Based on two independent methods this study estimated the proportion of deleterious amino acid variants in human populations. The first method showed a much higher fraction of deleterious nSNPs among the rare variants (MAF<0.002) compared with the second method (53% vs 34%; Table 1). As the second method (using Polyphen-2) depends on the relevant information available for a protein (to predict the deleterious nature of an SNP), this method is rather subjective. More detailed information about proteins in the future might result in redefining some of the harmless nSNPs to harmful ones. In contrast the first method is based on a ratio, which is objective and not depended on the availability of protein specific information.

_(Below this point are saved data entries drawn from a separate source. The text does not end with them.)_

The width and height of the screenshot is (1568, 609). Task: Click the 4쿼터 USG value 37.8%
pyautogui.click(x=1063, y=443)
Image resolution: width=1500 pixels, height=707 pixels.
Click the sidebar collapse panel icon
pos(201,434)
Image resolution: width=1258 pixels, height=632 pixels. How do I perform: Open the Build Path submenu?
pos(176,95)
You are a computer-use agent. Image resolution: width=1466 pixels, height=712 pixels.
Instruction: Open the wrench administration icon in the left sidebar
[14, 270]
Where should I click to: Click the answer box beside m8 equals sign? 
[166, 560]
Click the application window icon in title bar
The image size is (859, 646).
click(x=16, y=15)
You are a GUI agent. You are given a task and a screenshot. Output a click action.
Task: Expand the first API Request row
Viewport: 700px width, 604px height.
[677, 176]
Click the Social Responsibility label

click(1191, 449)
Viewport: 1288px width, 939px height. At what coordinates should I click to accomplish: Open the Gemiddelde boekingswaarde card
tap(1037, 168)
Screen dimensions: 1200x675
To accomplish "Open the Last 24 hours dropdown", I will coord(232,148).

The high fraction of deleterious nSNPs reported for the low-frequency nSNPs suggests that rare variants are more likely to be associated with diseases than common variants.5, 12 On the other hand the results also showed that a significant fraction of high-frequency nSNPs could be deleterious in nature. This suggests a likely association of some of the common variants to human genetic diseases.13 The deleterious fraction of nSNPs reported here could be an underestimate of deleterious mutations in humans as it does not include lethal or strongly deleterious mutations. On the other hand, these estimates might include false positive SNPs due to sequencing errors.14

The present study has estimated the proportion of deleterious SNPs (δ) only for protein-coding regions. However, the same formula could be used to estimate δ for SNPs in constrained noncoding regions such as UTRs, promotors, enhancers, and silencers. For such a calculation, Pn and Dn are the number of SNPs and substitutions observed in the noncoding region (eg, promotor), and Ps and Ds are the number of SNPs and substitutions in synonymous positions or intron(s). The findings of this study might have implications in genome-wide association studies in understanding the respective contributions of rare as well as common variants to human diseases.